## Exercise prompt
Copy the records exactly. Include every line.

## Excerpted data
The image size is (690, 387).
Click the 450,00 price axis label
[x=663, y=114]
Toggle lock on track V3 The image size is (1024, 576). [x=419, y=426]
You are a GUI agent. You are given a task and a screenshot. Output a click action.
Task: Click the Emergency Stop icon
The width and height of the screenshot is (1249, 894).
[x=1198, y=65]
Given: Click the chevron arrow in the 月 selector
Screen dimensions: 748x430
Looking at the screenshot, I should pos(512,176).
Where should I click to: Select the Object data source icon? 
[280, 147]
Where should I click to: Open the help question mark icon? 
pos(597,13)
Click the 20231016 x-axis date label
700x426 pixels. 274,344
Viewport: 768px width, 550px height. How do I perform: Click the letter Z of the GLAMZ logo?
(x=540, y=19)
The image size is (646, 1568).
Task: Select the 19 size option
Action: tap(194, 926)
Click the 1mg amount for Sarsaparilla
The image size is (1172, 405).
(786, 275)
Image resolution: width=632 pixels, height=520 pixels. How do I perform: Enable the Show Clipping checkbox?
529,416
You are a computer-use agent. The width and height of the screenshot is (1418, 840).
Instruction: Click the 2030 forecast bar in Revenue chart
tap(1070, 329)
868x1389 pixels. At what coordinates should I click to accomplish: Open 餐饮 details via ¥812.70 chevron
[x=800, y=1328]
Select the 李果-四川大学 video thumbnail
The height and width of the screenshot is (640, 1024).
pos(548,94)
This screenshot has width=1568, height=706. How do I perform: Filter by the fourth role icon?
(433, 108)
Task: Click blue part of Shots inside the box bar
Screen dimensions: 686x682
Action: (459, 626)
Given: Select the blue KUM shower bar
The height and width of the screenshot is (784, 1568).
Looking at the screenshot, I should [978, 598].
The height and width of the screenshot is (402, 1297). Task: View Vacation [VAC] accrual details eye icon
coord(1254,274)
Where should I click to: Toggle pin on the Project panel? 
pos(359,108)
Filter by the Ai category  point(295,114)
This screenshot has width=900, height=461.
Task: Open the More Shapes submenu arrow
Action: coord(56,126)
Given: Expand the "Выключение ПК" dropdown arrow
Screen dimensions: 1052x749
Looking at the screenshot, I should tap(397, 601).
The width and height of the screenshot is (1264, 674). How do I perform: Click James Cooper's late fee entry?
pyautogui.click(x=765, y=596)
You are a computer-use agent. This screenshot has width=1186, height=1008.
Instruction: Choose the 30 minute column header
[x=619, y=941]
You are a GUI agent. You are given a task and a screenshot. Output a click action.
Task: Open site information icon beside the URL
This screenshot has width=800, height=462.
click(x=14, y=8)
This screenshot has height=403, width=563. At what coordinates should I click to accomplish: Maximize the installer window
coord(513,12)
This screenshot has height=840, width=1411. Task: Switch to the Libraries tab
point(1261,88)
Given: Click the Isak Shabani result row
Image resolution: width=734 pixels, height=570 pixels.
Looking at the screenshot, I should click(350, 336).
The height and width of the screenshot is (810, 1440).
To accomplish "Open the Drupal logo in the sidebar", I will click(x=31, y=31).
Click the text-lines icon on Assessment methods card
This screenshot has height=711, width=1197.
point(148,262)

## Your response
The image size is (690, 387).
Click the 450,00 price axis label
[x=663, y=114]
Toggle lock on track V3 The image size is (1024, 576). [x=419, y=426]
You are a GUI agent. You are given a task and a screenshot. Output a click action.
Task: Click the Emergency Stop icon
The width and height of the screenshot is (1249, 894).
[x=1198, y=65]
Given: Click the chevron arrow in the 月 selector
Screen dimensions: 748x430
Looking at the screenshot, I should pos(512,176).
Where should I click to: Select the Object data source icon? 
[280, 147]
Where should I click to: Open the help question mark icon? 
pos(597,13)
Click the 20231016 x-axis date label
700x426 pixels. 274,344
Viewport: 768px width, 550px height. How do I perform: Click the letter Z of the GLAMZ logo?
(x=540, y=19)
The image size is (646, 1568).
Task: Select the 19 size option
Action: tap(194, 926)
Click the 1mg amount for Sarsaparilla
The image size is (1172, 405).
(786, 275)
Image resolution: width=632 pixels, height=520 pixels. How do I perform: Enable the Show Clipping checkbox?
529,416
You are a computer-use agent. The width and height of the screenshot is (1418, 840).
Instruction: Click the 2030 forecast bar in Revenue chart
tap(1070, 329)
868x1389 pixels. At what coordinates should I click to accomplish: Open 餐饮 details via ¥812.70 chevron
[x=800, y=1328]
Select the 李果-四川大学 video thumbnail
The height and width of the screenshot is (640, 1024).
pos(548,94)
This screenshot has width=1568, height=706. How do I perform: Filter by the fourth role icon?
(433, 108)
Task: Click blue part of Shots inside the box bar
Screen dimensions: 686x682
Action: (459, 626)
Given: Select the blue KUM shower bar
The height and width of the screenshot is (784, 1568).
Looking at the screenshot, I should [978, 598].
The height and width of the screenshot is (402, 1297). Task: View Vacation [VAC] accrual details eye icon
coord(1254,274)
Where should I click to: Toggle pin on the Project panel? 
pos(359,108)
Filter by the Ai category  point(295,114)
This screenshot has width=900, height=461.
Task: Open the More Shapes submenu arrow
Action: coord(56,126)
Given: Expand the "Выключение ПК" dropdown arrow
Screen dimensions: 1052x749
Looking at the screenshot, I should tap(397, 601).
The width and height of the screenshot is (1264, 674). How do I perform: Click James Cooper's late fee entry?
pyautogui.click(x=765, y=596)
You are a computer-use agent. This screenshot has width=1186, height=1008.
Instruction: Choose the 30 minute column header
[x=619, y=941]
You are a GUI agent. You are given a task and a screenshot. Output a click action.
Task: Open site information icon beside the URL
This screenshot has width=800, height=462.
click(x=14, y=8)
This screenshot has height=403, width=563. At what coordinates should I click to accomplish: Maximize the installer window
coord(513,12)
This screenshot has height=840, width=1411. Task: Switch to the Libraries tab
point(1261,88)
Given: Click the Isak Shabani result row
Image resolution: width=734 pixels, height=570 pixels.
Looking at the screenshot, I should click(350, 336).
The height and width of the screenshot is (810, 1440).
To accomplish "Open the Drupal logo in the sidebar", I will click(x=31, y=31).
Click the text-lines icon on Assessment methods card
This screenshot has height=711, width=1197.
point(148,262)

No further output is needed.